結局、開催四カ月前という時期での辞任だったので、佐々木氏の更なる後任は配置しないことにし、そのまま突き進むことになりました。陣頭指揮を執る演出家が不在のままで大丈夫なんでしょうか。不安ですね。

直前での無観客決定

これはもう誰でも耳に入っているかと思いますが、日本政府及び東京都は開催直前になってコロナウイルスに対する4回目の緊急事態宣言を発令し、オリンピックの無観客開催を決定しました。

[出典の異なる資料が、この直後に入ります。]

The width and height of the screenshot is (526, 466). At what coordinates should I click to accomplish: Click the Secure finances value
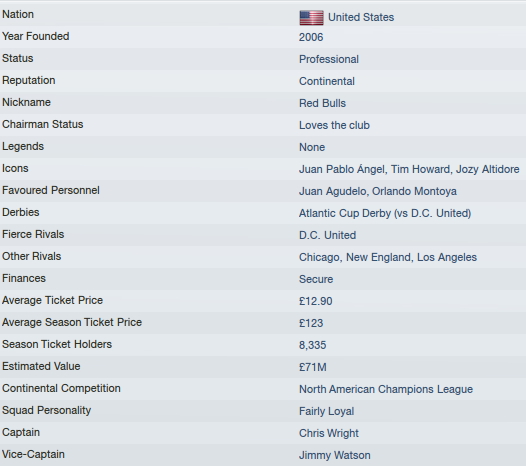[316, 279]
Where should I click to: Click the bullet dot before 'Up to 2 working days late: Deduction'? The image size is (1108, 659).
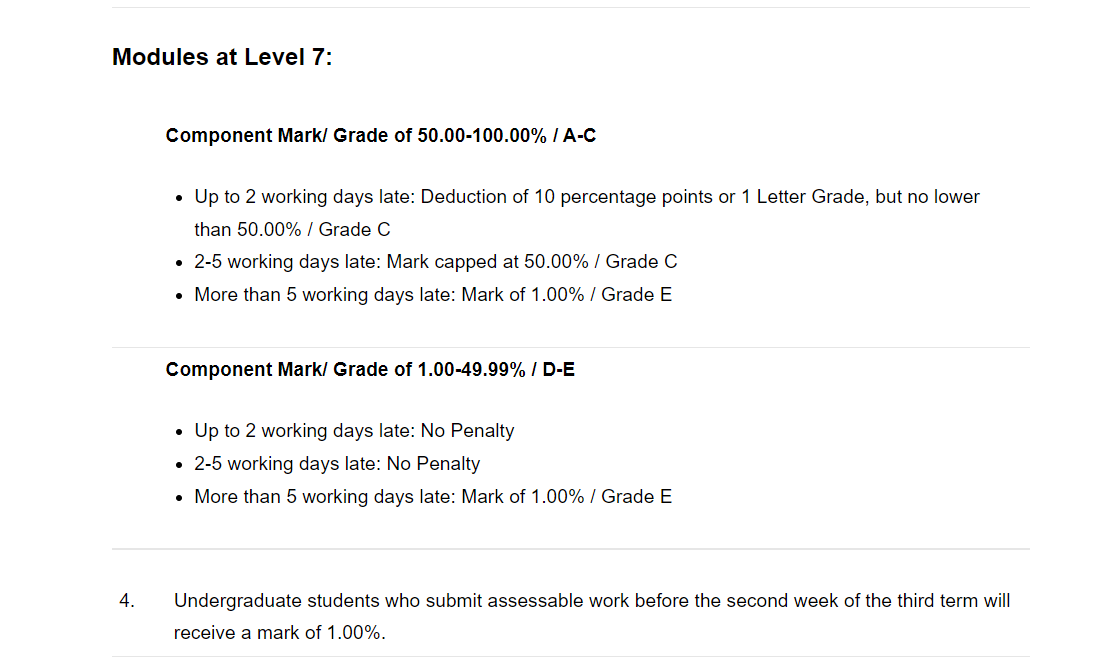click(179, 198)
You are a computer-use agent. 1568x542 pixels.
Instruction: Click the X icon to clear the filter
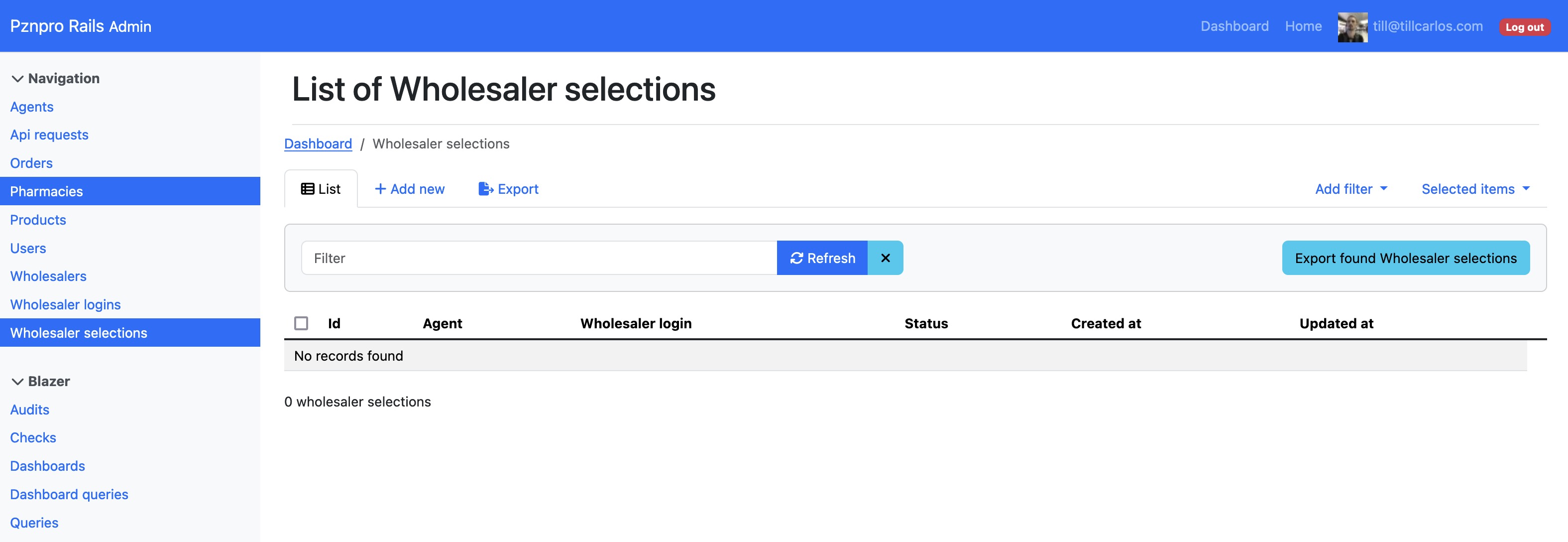[885, 258]
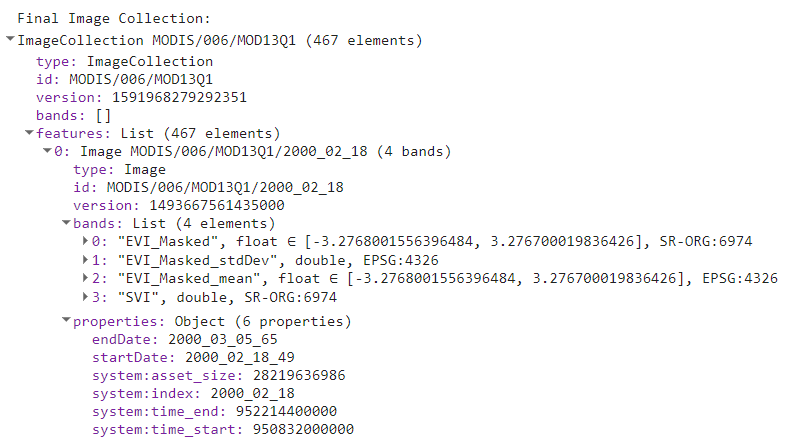Collapse the features List (467 elements)
Image resolution: width=785 pixels, height=443 pixels.
click(x=29, y=133)
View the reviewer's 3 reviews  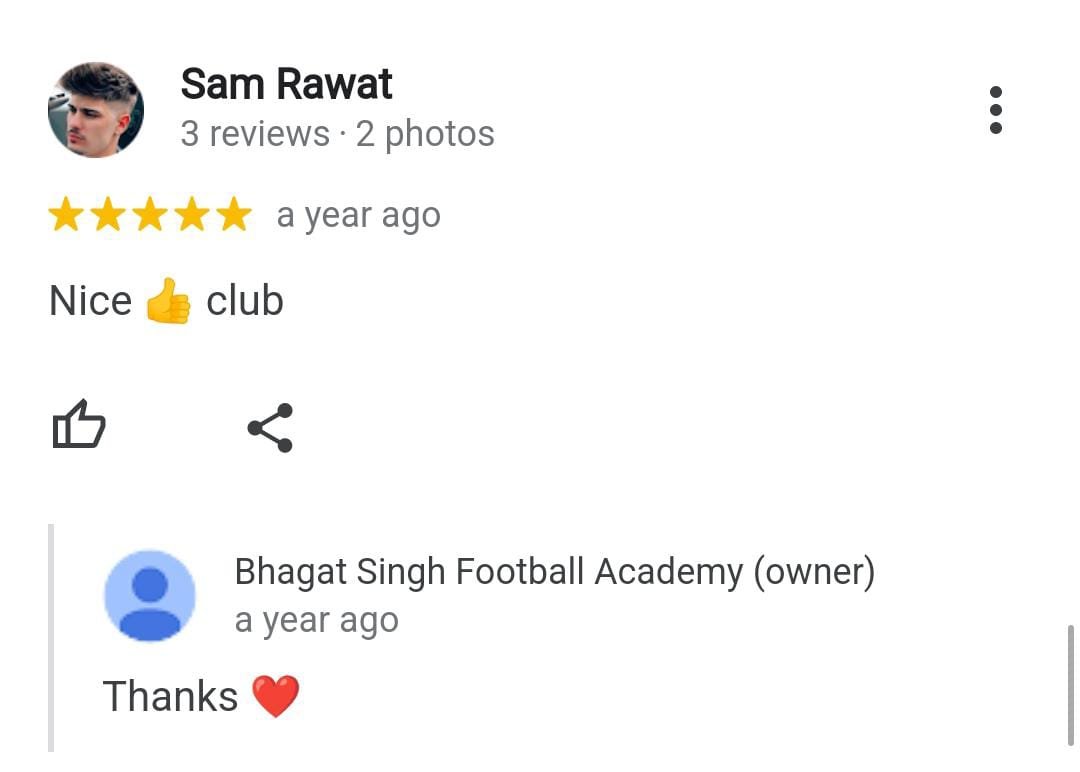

おかげで900億円の収益を見込んでいたチケットは全てパーとなり、協力したスポンサーも一切メリットがないという阿鼻叫喚の事態へ。同時に10万人も用意していたボランティアはほとんどいらなくなり、観客用に用意していた仮設テントなども全て無駄になりました。人命優先の為の判断とはいえ、判断がもう少し早ければ浮くお金もあったでしょう。

イルルが元々乏しいクジ運で何とか当てたチケットもパー。

チケット代金の払い戻しは大会終了後になるということですが、思いっきり時間がかかりそうですね。このように大赤字のオリンピックとなってしまったワケですが、赤字分の補填は東京都が負担する予定ということですから都民はたまったものではありません。ツケは都民の税金で賄われることになるんでしょうか。

さいごに

このように悪夢のようなオリンピックとなってしまったワケですが、間違いなく言えることはミュンヘンオリンピックのように歴史上に残る、『最悪のオリンピック』として未来永劫語り継がれていくということ。そしてその歴史に立ち会っている我々はある種貴重な体験をしていると言えるでしょう。

人生の中で、自国でオリンピックが開催されるというのはそう滅多にあることではなく、今回のオリンピックが『身近に見に行ける最初で最後のオリンピック』になる人は今生きている日本人の大半を占めるはずです。イルル自身も世界のトップアスリートを見に行けるというのはとても楽しみにしていましたから、残念でなりません。親孝行の為に年老いた両親を連れていく予定でした。

せめて、次回の冬季オリンピックまでにはコロナの猛威が収まっていて欲しいことを願うばかりです。

オレはいつでもそう。ぬか喜びしてばっかりの人生。運の無い男さ。